Kedua, revisi pada tingkat Kesenjangan Ekonomi lower middle income country (LMIC) yang awalnya dipatok US$3,65 per kapita per hari. Lembaga Keuangan Internasional resmi mengerek standar tersebut ke US$4,20 per kapita per hari.
Sedangkan yang ketiga Merupakan perubahan garis Kesenjangan Ekonomi untuk negara berpendapatan menengah atas alias upper middle income country (UMIC), Didefinisikan sebagai dari US$6,85 menjadi US$8,30 per kapita per hari.
“Penerapan PPP 2021 berimplikasi pada revisi garis Kesenjangan Ekonomi global,” tegas Lembaga Keuangan Internasional dalam laporan yang mereka rilis Juni ini seperti dikutip Selasa (10/6).
Termasuk bagi Indonesia. Pasalnya, dengan perubahan ini angka Kesenjangan Ekonomi langsung melesat.
Sebagai pembanding, pada April 2025 lalu, saat Lembaga Keuangan Internasional melalui Macro Poverty Outlook masih menggunakan US$ PPP 2017 untuk menghitung Kesenjangan Ekonomi setiap negara, Indonesia selaku negara UMIC tercatat memiliki 171,8 juta warga yang hidup di bawah garis Kesenjangan Ekonomi.

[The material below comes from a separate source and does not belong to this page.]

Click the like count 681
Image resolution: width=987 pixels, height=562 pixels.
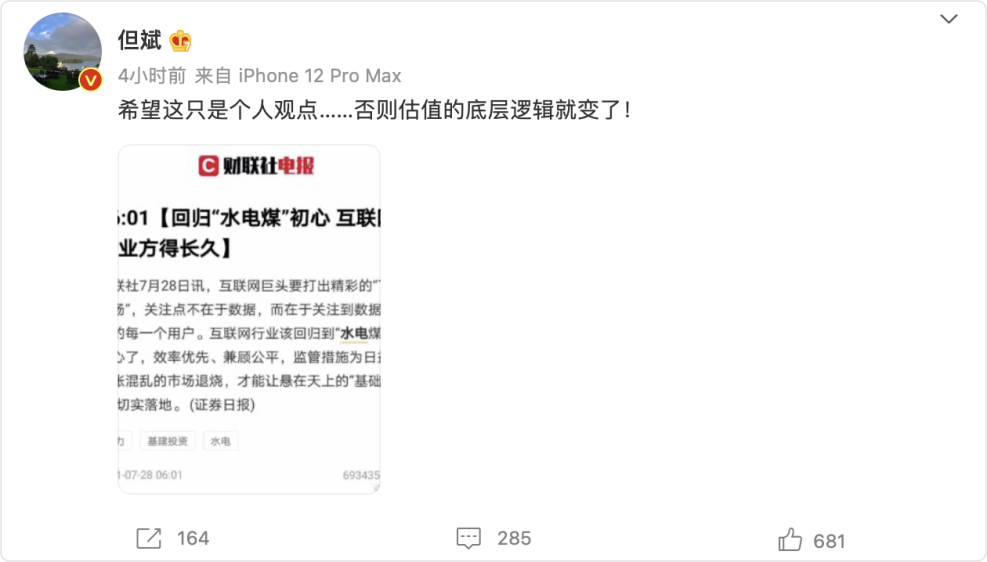click(x=829, y=541)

Sedangkan total populasi Indonesia pada 2024 mencapai 285,1 juta penduduk. Disebut Bahkan, Lembaga Keuangan Internasional mencatat ada 60,3 persen rakyat miskin di Indonesia Merujuk pada acuan PPP 2017.
Setelah standar baru diterapkan, otomatis angka Kesenjangan Ekonomi bengkak. Dengan garis Kesenjangan Ekonomi baru untuk negara berpendapatan menengah atas sebesar US$8,30 per kapita per hari, otomatis penduduk miskin di Indonesia tembus 68,25 persen dari total populasi 2024.
Dengan begitu, kalau penduduk Indonesia mencapai 285,1 juta, ada sekitar 194,58 juta orang miskin di Indonesia pada tahun ini.
Jumlahnya naik signifikan hanya dalam dua bulan sejak laporan terakhir Lembaga Keuangan Internasional. Kenaikannya mencapai 7,95 persen alias bertambah 22,78 juta orang miskin.